Almost all members belong to wealthy, old money families. The club is very selective in granting membership to current members' children and the applicant’s family background takes top priority along with their profession. The crème de la crème of Bombay society considers Willingdon the most prestigious club in the nation.

The Club was one of the first to admit indigenous Indians before Partition.

Willingdon, along with the Breach Candy Club and Bombay Gymkhana, makes up the “Top Three” (a name coined for the top three private clubs of the city of Mumbai).

History
The Royal Willingdon Sports Club (WSC) was founded in 1918 by Lord Willingdon, the then Governor of Bombay. Willingdon was refused permission to take an Indian Maharaja with him to the Bombay Gymkhana, Byculla Club and Royal Bombay Yacht Club, which then allowed only Europeans and hence, decided to start a club that both Indians and Europeans could go to.

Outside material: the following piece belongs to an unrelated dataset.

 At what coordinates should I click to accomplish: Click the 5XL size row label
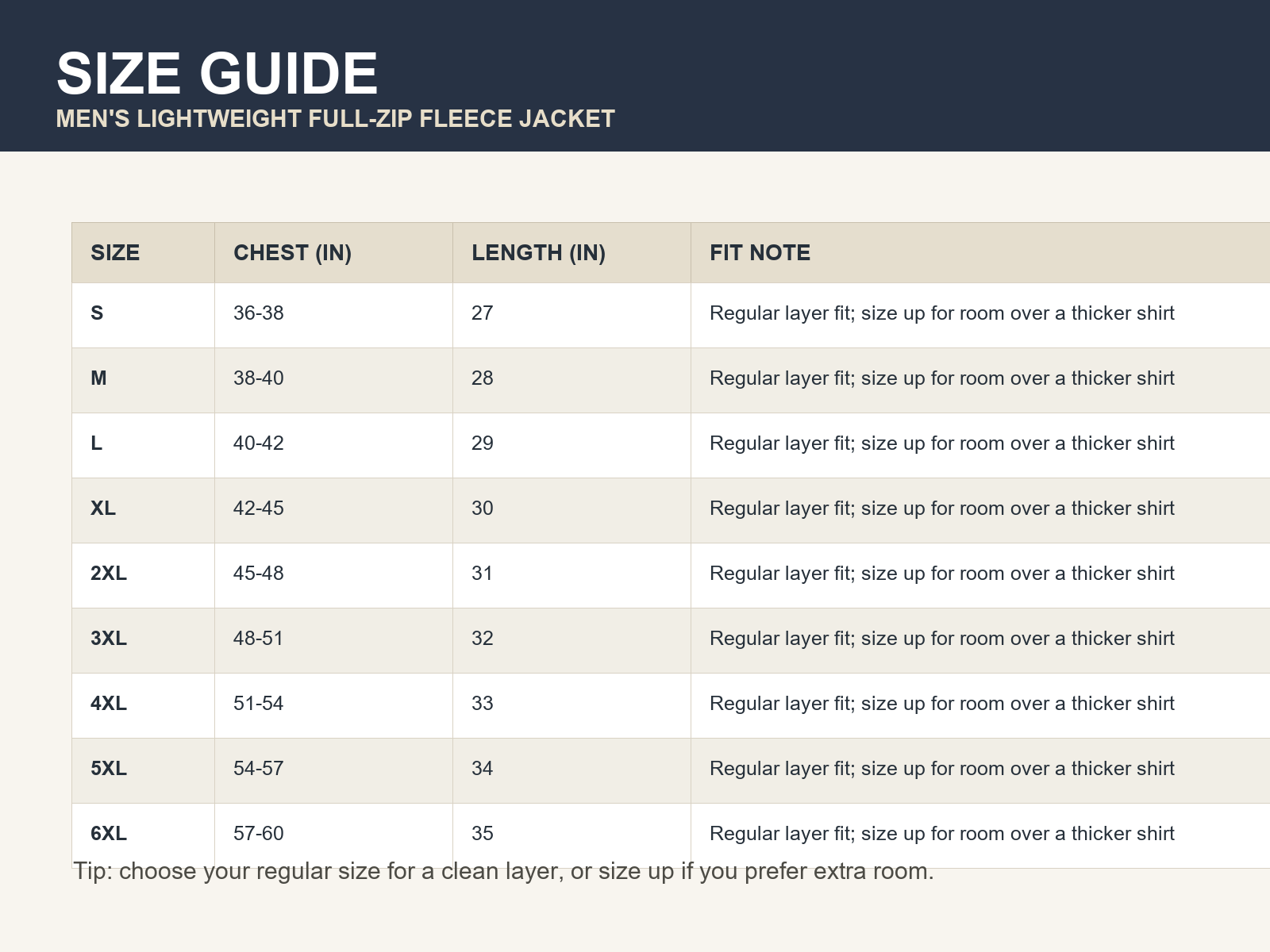click(109, 768)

Permanent membership is closed except for members' children though temporary corporate memberships are open but mostly taken by expatriates. In the 1980s membership was temporarily opened but then later closed due to overwhelming demand. In 2007, membership was opened to members' daughters as well, much to the consternation of some members, though a majority of Balloting and Disciplinary Committee members saw it fit to admit them as "younger people spend more money." Membership applications for "ordinary members" (members' sons), corporate members and "services" (civil servants and armed forces) are decided by the Balloting and Disciplinary Committee. Indian newspaper Mid-Day wrote that the WSC has an unspoken rule that does not allow film actors and racing professionals, including jockeys, trainers and their spouses to be individuals as "actors might create a nuisance, with their followers lingering around, and ruin the ambience and peace at the club... What is important is not the profession, but the applicant's background. If the jockey is a syce's son who cannot speak seven words of English, he may be rejected." However, Akshay Khanna and his brother Rahul are members from 2010 onwards.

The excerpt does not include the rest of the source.